Tom Service

Tom Service
Research Assistant, Center for Occupational Research and Testing
Department: Exercise Science, Physical and Health Education
Area of expertise

Kinesiology, Occupational Exercise Physiology, Applied Thermal Physiology, Stress Physiology, Firefighter Health


What would you like others to know about you?  

I am extremely fortunate to have been born and raised on the traditional lands of the W̱SÁNEĆ peoples on the Saanich Peninsula. Having strong ties to my community through various sports growing up, I joined my local fire department in 2013. An educational presentation on the stress of firefighting from my current supervisor, Dr. Stuart-Hill, back in 2016 captured my interest in occupational physiology. What began as a directed studies at the end of my BSc has progressed to my current status as a PhD candidate studying occupational stress and exercise physiology. This has allowed me to intertwine my research and personal interests/hobbies while working to optimize knowledge translation of physiological issues encountered in the fire service.

What do you hope to accomplish during your time at UVic doing graduate studies?

Through my graduate studies, I have presented at multiple conferences for the American College of Sports Medicine, although in my opinion, my greatest feats so far have been in knowledge transfer to the occupational populations I research.

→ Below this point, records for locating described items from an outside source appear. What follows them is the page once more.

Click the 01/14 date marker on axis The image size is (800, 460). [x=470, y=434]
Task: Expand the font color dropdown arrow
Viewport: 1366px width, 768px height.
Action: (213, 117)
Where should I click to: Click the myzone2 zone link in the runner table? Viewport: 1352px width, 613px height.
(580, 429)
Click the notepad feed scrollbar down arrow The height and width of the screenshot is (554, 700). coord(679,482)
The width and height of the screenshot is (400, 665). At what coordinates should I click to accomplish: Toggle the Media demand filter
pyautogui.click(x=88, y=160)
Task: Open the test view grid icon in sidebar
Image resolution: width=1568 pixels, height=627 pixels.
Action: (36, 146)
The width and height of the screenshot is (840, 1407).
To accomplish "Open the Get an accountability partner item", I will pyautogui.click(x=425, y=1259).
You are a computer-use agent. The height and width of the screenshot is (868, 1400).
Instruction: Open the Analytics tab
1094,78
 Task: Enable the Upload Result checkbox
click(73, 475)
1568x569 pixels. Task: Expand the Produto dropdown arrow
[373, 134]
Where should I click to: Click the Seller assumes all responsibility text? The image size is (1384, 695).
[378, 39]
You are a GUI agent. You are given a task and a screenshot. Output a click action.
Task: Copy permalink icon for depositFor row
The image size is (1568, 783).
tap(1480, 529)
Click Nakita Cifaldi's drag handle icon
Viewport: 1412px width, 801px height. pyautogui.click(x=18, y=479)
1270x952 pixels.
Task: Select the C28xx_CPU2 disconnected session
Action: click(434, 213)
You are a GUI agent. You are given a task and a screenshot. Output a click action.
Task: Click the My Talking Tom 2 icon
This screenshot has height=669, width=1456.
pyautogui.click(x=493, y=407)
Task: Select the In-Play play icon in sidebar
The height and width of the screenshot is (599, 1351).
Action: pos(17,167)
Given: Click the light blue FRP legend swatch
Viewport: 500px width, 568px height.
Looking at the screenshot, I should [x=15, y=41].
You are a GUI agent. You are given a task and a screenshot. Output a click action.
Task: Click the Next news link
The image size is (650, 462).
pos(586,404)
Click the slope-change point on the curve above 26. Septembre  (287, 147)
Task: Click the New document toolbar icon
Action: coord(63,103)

I am working on developing operational guidelines for managing and mitigating heat strain on the fire ground, and appeared on a firefighter health and wellness podcast to discuss the importance of sleep among firefighters. My current work on firefighter heat strain and the testing of a novel approach to mitigate the inflammatory responses to heat strain is graciously supported by a WorkSafeBC Doctoral Research Training Award. The primary goal of this is to blunt the flux of inflammatory markers in the body with the overarching goal of reducing inflammatory-related diseases like cardiovascular disease.

A further interest of mine is investigating the impact of Incident Commander (IC) roles, and how certain training programs can relieve physiological and cognitive strain on the IC, resulting in a safer work environment, and healthier IC.